Quelle est la façon de donner qui permettrait de bâtir ce monde de demain?

Il faut être à l’écoute. Souvent, les gens ont besoin de se sentir écoutés, de sentir qu’il y a quelqu’un. L’accompagnement, ce n’est pas nécessairement d’essayer de régler leurs problèmes, mais juste de les écouter.

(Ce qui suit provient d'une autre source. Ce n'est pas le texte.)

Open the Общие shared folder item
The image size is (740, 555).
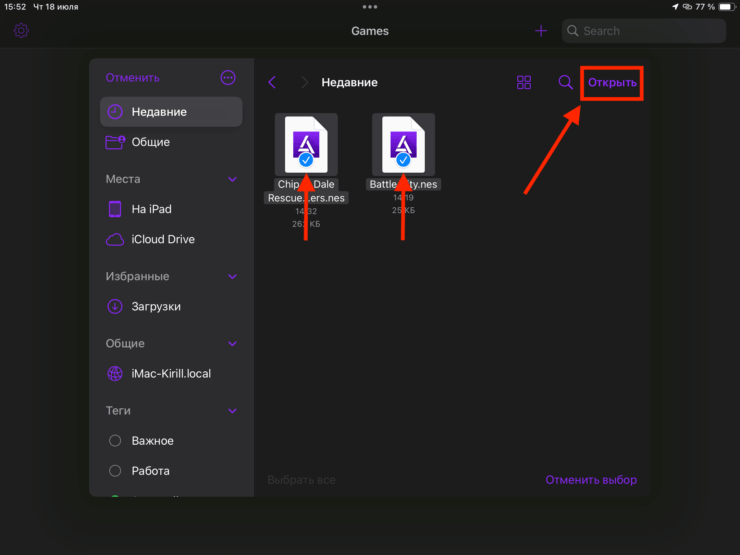[x=150, y=142]
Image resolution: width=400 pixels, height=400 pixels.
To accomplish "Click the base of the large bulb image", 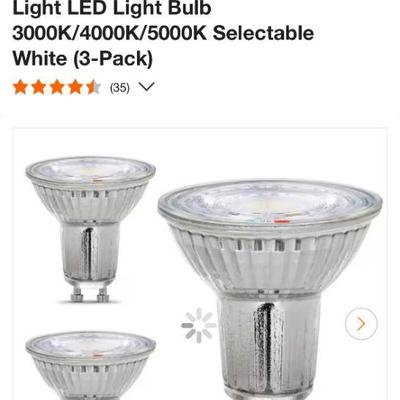I will (268, 348).
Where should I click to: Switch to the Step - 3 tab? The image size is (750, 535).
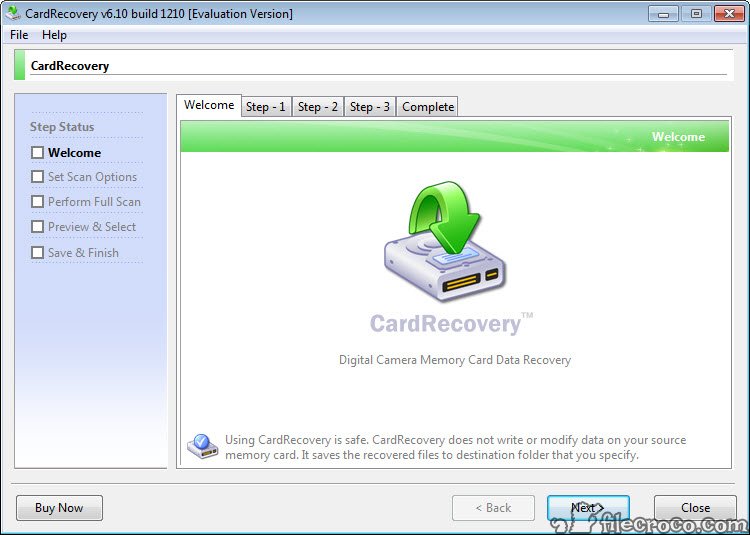(370, 107)
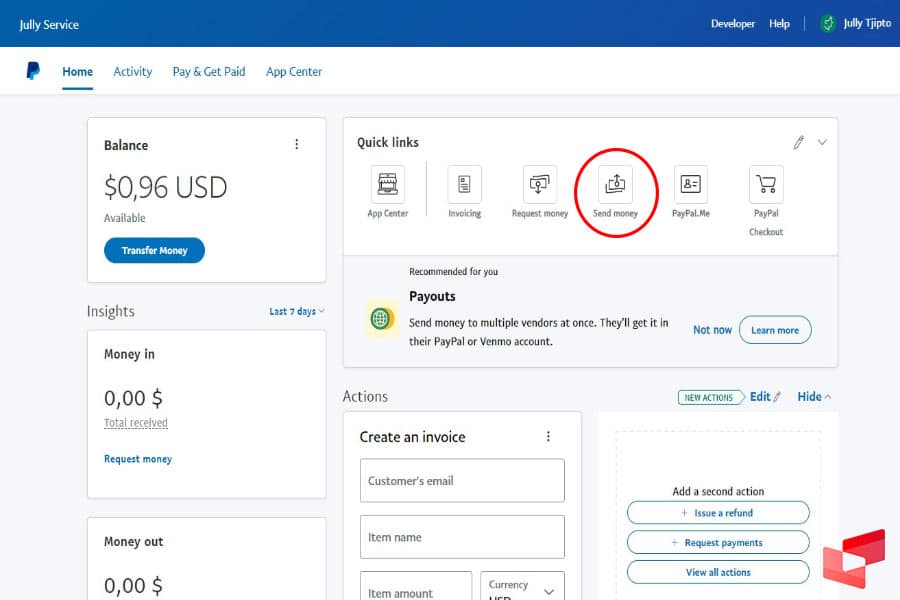900x600 pixels.
Task: Open the Pay & Get Paid tab
Action: click(x=209, y=72)
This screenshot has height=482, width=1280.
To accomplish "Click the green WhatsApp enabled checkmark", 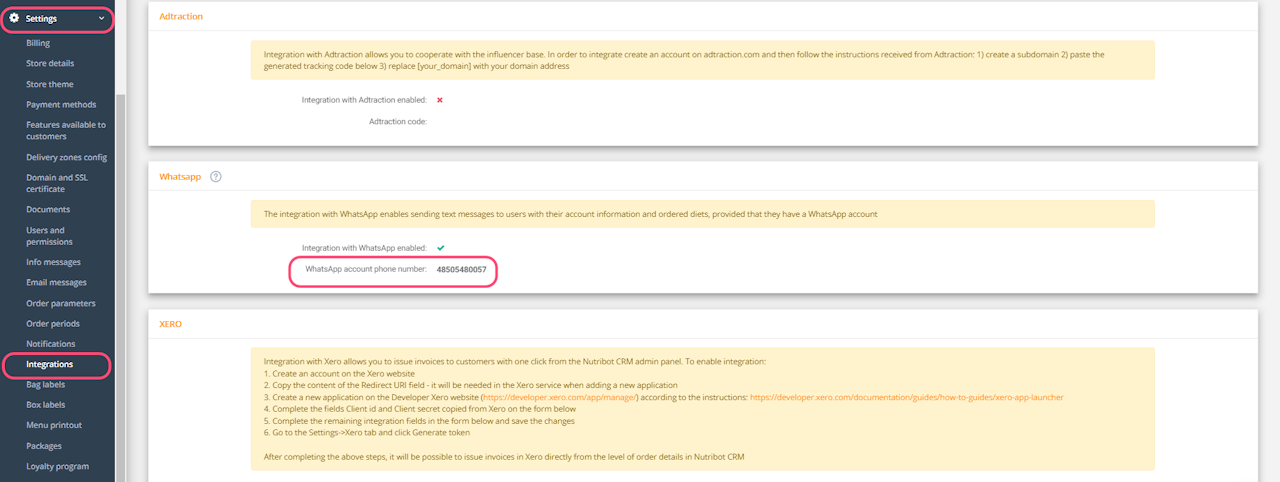I will [441, 247].
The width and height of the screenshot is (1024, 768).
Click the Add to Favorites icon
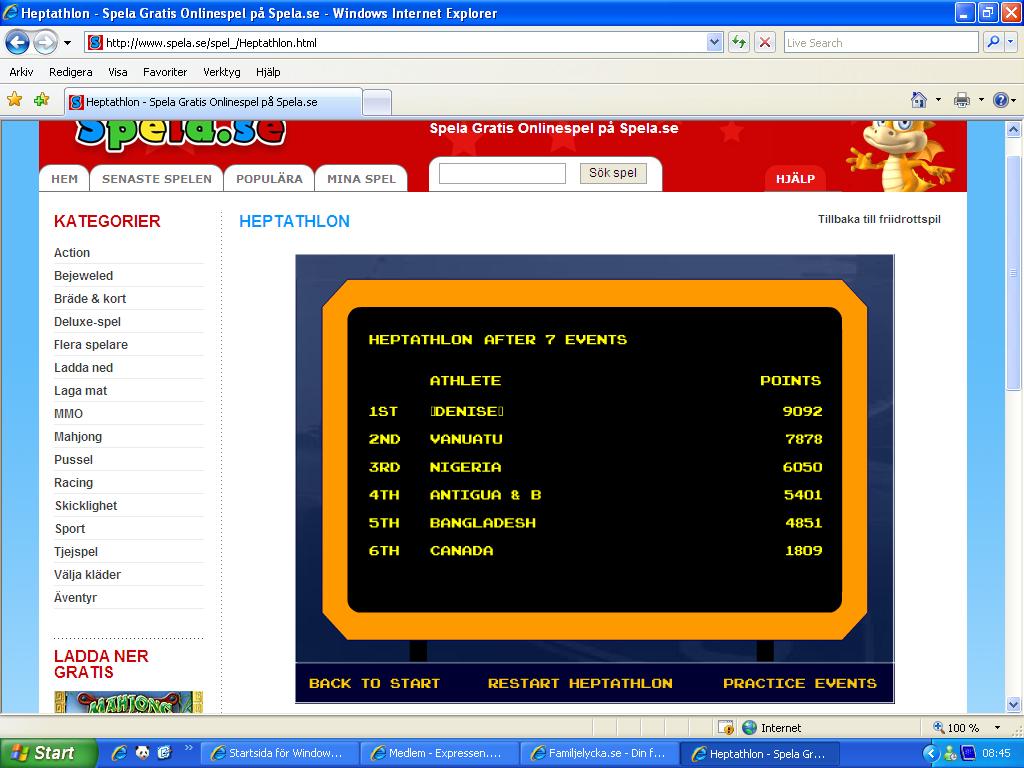pyautogui.click(x=41, y=100)
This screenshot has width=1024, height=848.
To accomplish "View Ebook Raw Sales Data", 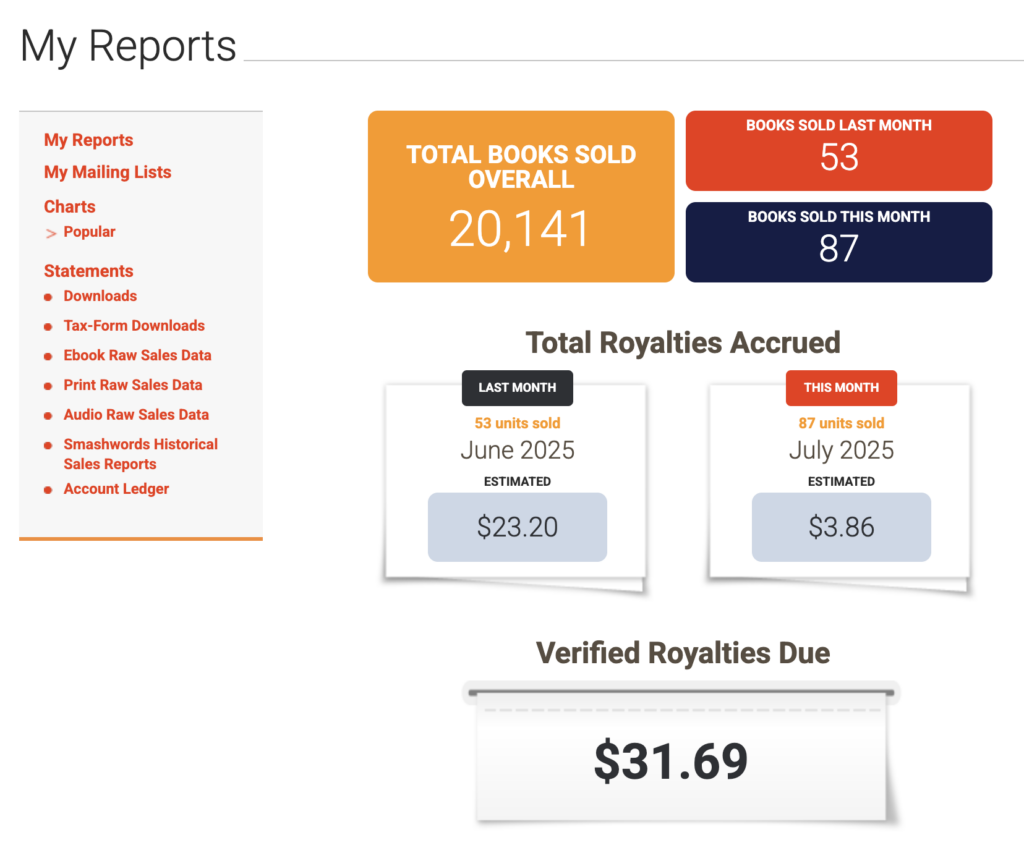I will click(x=137, y=355).
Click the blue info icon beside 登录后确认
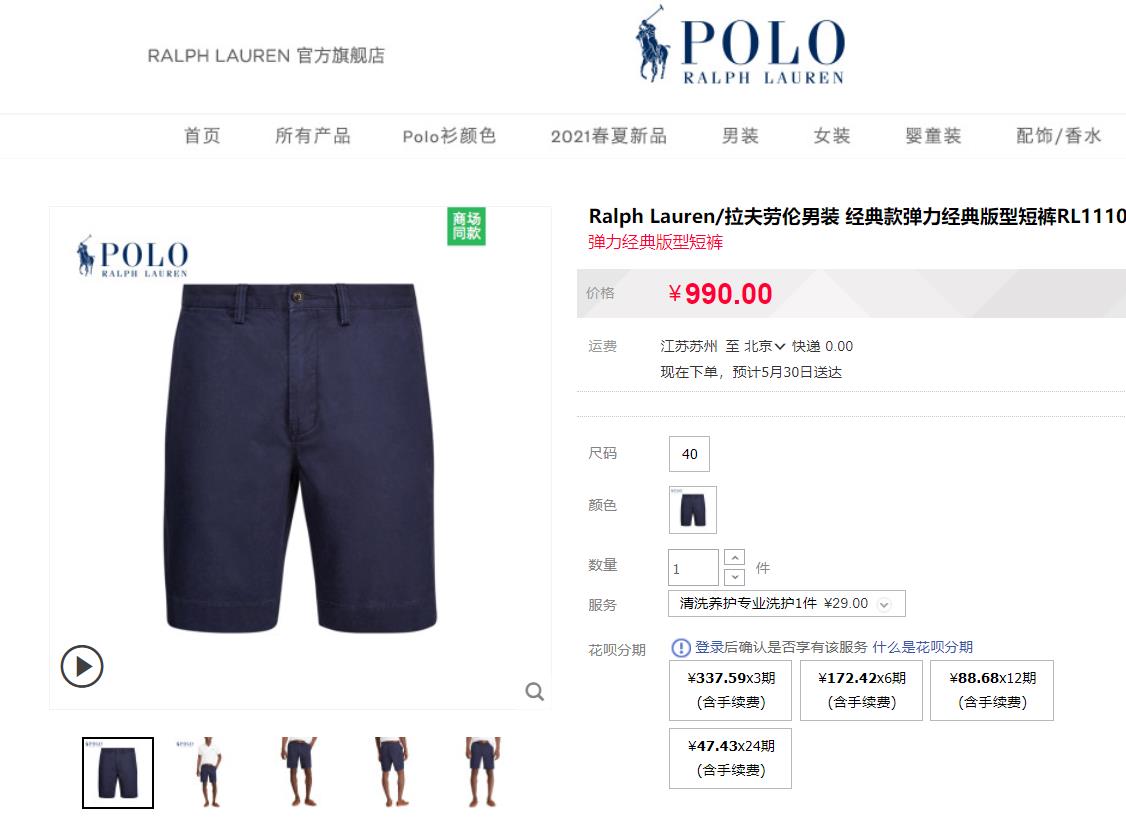 [x=681, y=648]
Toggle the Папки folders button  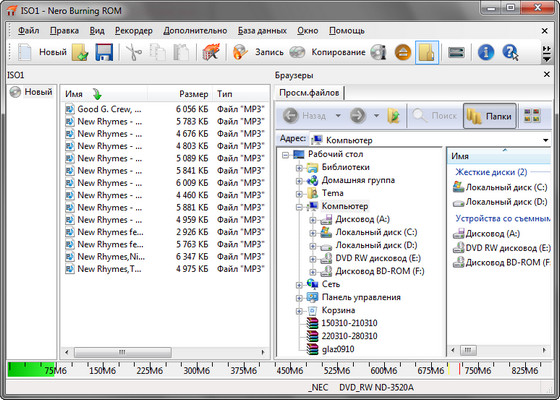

Aujourd’hui, dans la société, je remarque que les gens ont la mèche un peu courte. Ils s’impatientent facilement. Les êtres humains sont tous égaux et on doit tous prendre soin l’un de l’autre en étant plus tolérants, en étant plus à l’écoute.

Vous êtes l’un des instigateurs de la Clinique de prévention du diabète Sun Life de l’Institut de cardiologie de Montréal. Qu’est-ce qui motive votre implication dans la prévention du diabète?

Le diabète est une maladie qui touche malheureusement beaucoup de gens au niveau mondial, soit une personne sur trois. Plusieurs complications [liées au diabète] peuvent mener à des problèmes cardiovasculaires. Le diabète est une cause que Sun Life soutient mondialement depuis des années et on s’est dit qu’il serait bien de faire quelque chose ici à Montréal. L’entreprise Sun Life a été fondée à Montréal il y a 157 ans.

La philosophie de l’Institut repose sur l’idée que changer son mode de vie peut aider à vaincre le diabète et on est tout à fait en accord avec eux là-dessus. Grâce à nos discussions à travers les années, on a rapidement conclu qu’on devait travailler ensemble. On a créé conjointement la Clinique de prévention du diabète Sun Life et c’est un succès retentissant.